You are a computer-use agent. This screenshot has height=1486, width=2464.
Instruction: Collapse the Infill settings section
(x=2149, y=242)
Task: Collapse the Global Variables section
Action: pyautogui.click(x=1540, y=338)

= = = = =

__What is required__
Return exactly the lines of the listing that run from the one containing "Instruction: Collapse the" through the last, and no others.

__Result__
Instruction: Collapse the Infill settings section
(x=2149, y=242)
Task: Collapse the Global Variables section
Action: pyautogui.click(x=1540, y=338)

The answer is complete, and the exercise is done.